The GIRD group had an intrinsic external rotation deficiency (ERD) that was unrelated to sex,
body composition, a history of shoulder injuries, years of volleyball experience, practice
time, or court position. There were sex-specific differences in shoulder ROM, especially in
the external rotation (ER) and IR ROM, with males being hypomobile and females being
hypermobile. These results find agreement with (Harput et al., 2016) who found that 38.5% of
adolescent volleyball players had GIRD with decreased TRM. Reeser et al., (2010) discovered a
significant GIRD (8.9°), a non-significant presence of external rotation gain (ERG) (2°), and
no change in TRM. It was reported in literature that There is still much to learn about the
connection between volleyball players' shoulder pain and GIRD, so more research is required
(Schmalzl et al., 2022; Harput et al., 2016).

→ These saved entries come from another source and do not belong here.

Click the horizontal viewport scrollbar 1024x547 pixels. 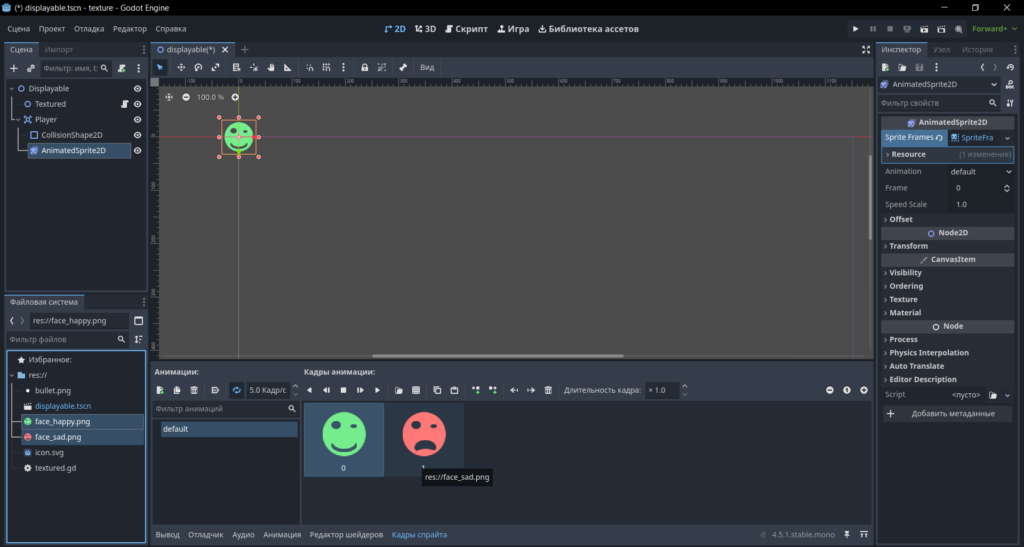coord(498,356)

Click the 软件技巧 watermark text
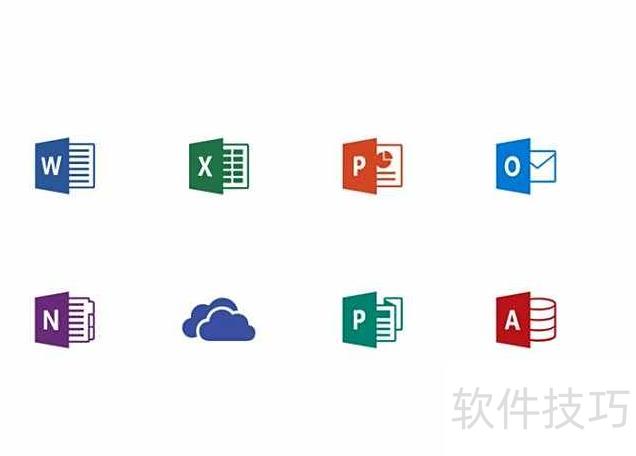point(541,408)
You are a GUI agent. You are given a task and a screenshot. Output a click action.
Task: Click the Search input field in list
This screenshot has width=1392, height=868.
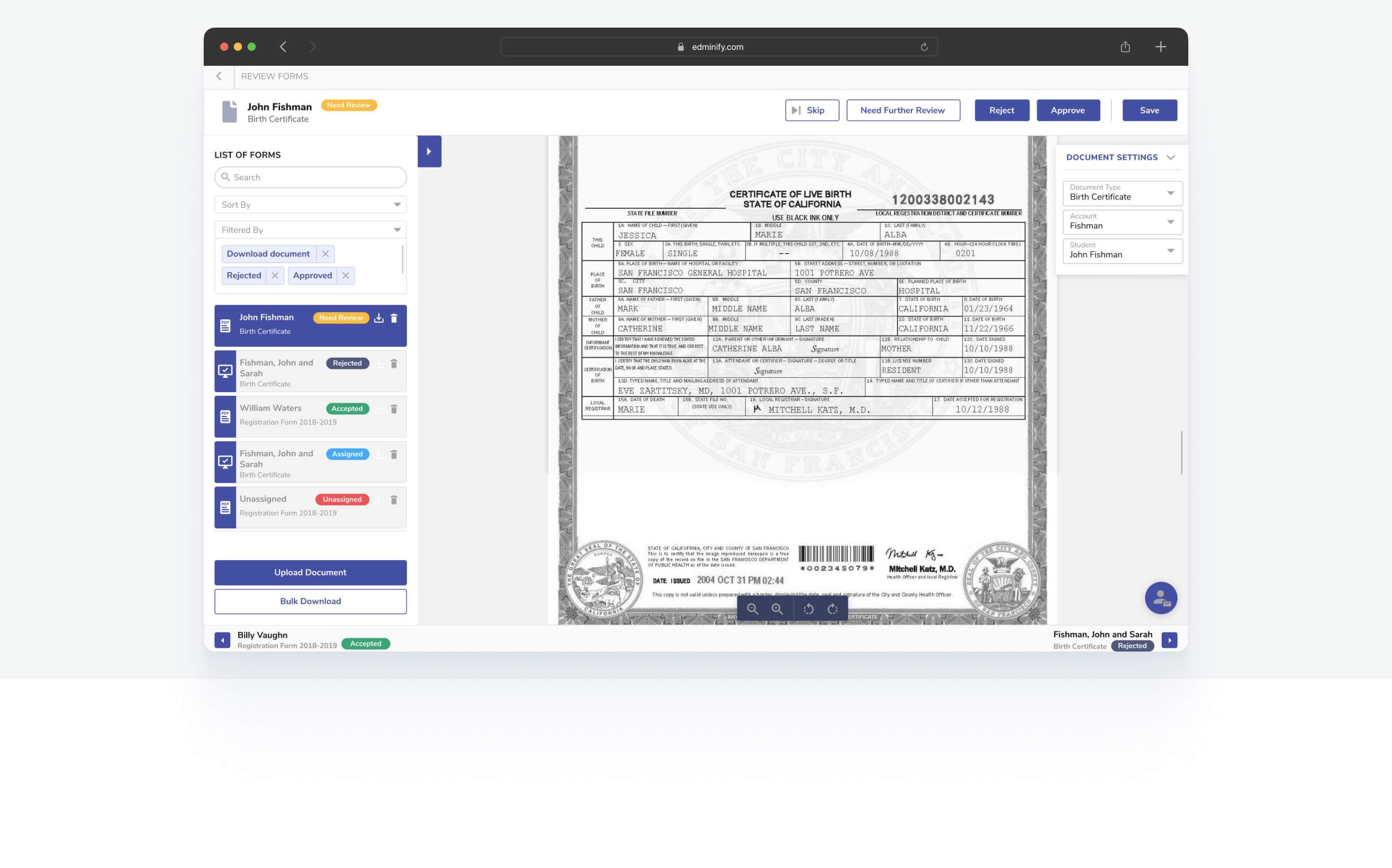tap(310, 177)
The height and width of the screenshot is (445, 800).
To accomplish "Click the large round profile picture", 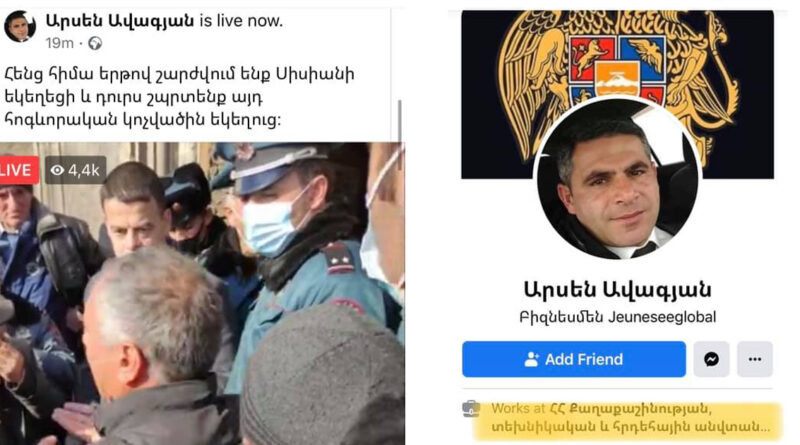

It was found that GIRD is often present in adult volleyball players (Schmalzl et al., 2022),
but this may not be related to shoulder pain or injury, but imbalances in muscle strength
around the shoulder can affect pain or injury (challoumas et al., 2017). The offensive
players of volleyball players have a GIRD of ≥10 ⁰ and a lower TRM are linked to a higher
prevalence of posterior-superior impingement (Schmalzl et al., 2022).
Alqarni et al., (2022) showed that GIRD was present in pain group and no pain group. The pain
group exhibited higher degrees of GIRD (15.65°) than the no pain group (9.06°). The results
also revealed that the pain group exhibited a higher difference in TRM (16.17°) than the no
pain group (10.17°).
Players of volleyball may have changes in glenohumeral (GH) joint mobility and flexibility as
a result of their sport-related activities (Harput et al., 2016; Keller et al., 2018; Wilk et
al., 2011; Burkhart et al., 2003). They commonly perform spiking and serving (Reeser et al.,
2010), which causes the shoulder joint to modify its bony and soft tissue structures. This
results in 8-20% of all volleyball players' injuries (Reeser et al., 2010). Deceleration
might result in repeated microtrauma as a consequence of the alteration in shoulder
biomechanics during throwing exercises. This adaptation is essential for performance, yet it
can also be a risk factor for injuries, leading to questions about how much of this deficit
can be tolerated before clinical intervention is required (Whiteley & Oceguera, 2016).
In summary, GIRD is a common condition in volleyball players. It is not always associated
with pain or injury, but it can be a risk factor for posterior-superior impingement. Up to
author knowledge, there is no published study regarding the prevalence of GIRD among
professional Egyptian volleyball players.